Consegna
Aggiorna il testo sulla crisi nel Mar Rosso da "Insistiamo: l’attenzione del" a "principalmente l’economia italiana.", mettendo "malato" al posto di "paziente".

Insistiamo: l’attenzione del Paese dovrebbe essere per intero focalizzata sulla crisi del traffico marittimo mercantile dal Golfo di Aden al Mar Rosso. Perché – ci sia consentita l’iperbole – sabotare con attacchi missilistici il flusso commerciale dall’Oriente al Mediterraneo via Canale di Suez e viceversa, come fanno i terroristi yemeniti delle milizie Houthi, è come spezzare la cannula che porta l’ossigeno dalla bombola al paziente. Nella circostanza, il paziente è principalmente l’economia italiana.
Ieri l’altro, Il Giornale ha pubblicato un’analisi sul tema, del politologo ed esperto di strategia militare Edward Luttwak. A nostro avviso, l’articolo andrebbe stampato in milioni di copie e distribuito nelle scuole per insegnare ai nostri giovani cosa sia l’Italia, quale peso geopolitico abbia nel Mediterraneo e quale ruolo di primaria importanza strategica ricopra la sua Marina militare. Cosa dice in buona sostanza Luttwak? Che dalla crisi della navigazione nel Mar Rosso “nessun grande Paese, nessun membro del G7 o del G20, ha subito danni economici maggiori dell’Italia”. Ma dice anche che, dati alla mano, per le potenzialità della sua flotta da guerra – l’Italia ha di gran lunga la Marina più forte del Mediterraneo (Luttwak) – “l’Italia potrebbe addirittura sollevare le marine statunitensi e britanniche dai compiti di pattugliamento e assumersi la responsabilità esclusiva di proteggere la navigazione nel Mar Rosso. Ciò significherebbe che l’Italia diventerebbe immediatamente la potenza più importante per l’Egitto, che sta soffrendo molto per la perdita dei proventi del Canale di Suez, e per l’Arabia Saudita, il cui porto di Gedda è essenziale per l’economia non petrolifera del Paese”.

Dati forniti

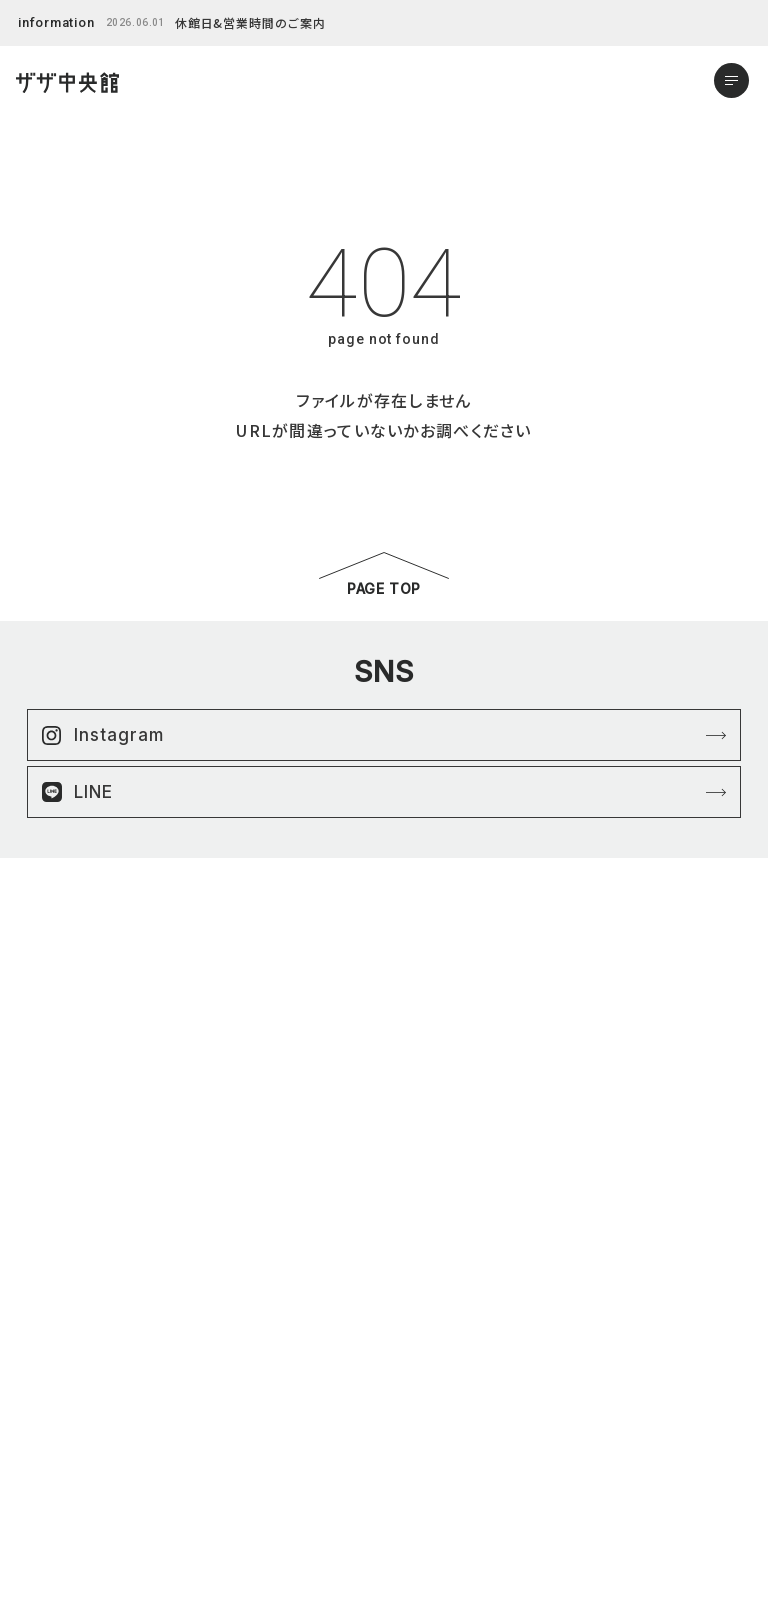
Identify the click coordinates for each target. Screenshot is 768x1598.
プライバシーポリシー (453, 1340)
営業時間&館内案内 (93, 1478)
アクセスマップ (77, 1455)
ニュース (61, 1386)
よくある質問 (72, 1432)
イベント (61, 1409)
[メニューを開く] (731, 80)
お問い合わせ (75, 1501)
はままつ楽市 (74, 1363)
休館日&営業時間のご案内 (251, 22)
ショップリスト (75, 1340)
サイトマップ (428, 1363)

Risposta
Insistiamo: l’attenzione del Paese dovrebbe essere per intero focalizzata sulla crisi del traffico marittimo mercantile dal Golfo di Aden al Mar Rosso. Perché – ci sia consentita l’iperbole – sabotare con attacchi missilistici il flusso commerciale dall’Oriente al Mediterraneo via Canale di Suez e viceversa, come fanno i terroristi yemeniti delle milizie Houthi, è come spezzare la cannula che porta l’ossigeno dalla bombola al malato. Nella circostanza, il malato è principalmente l’economia italiana.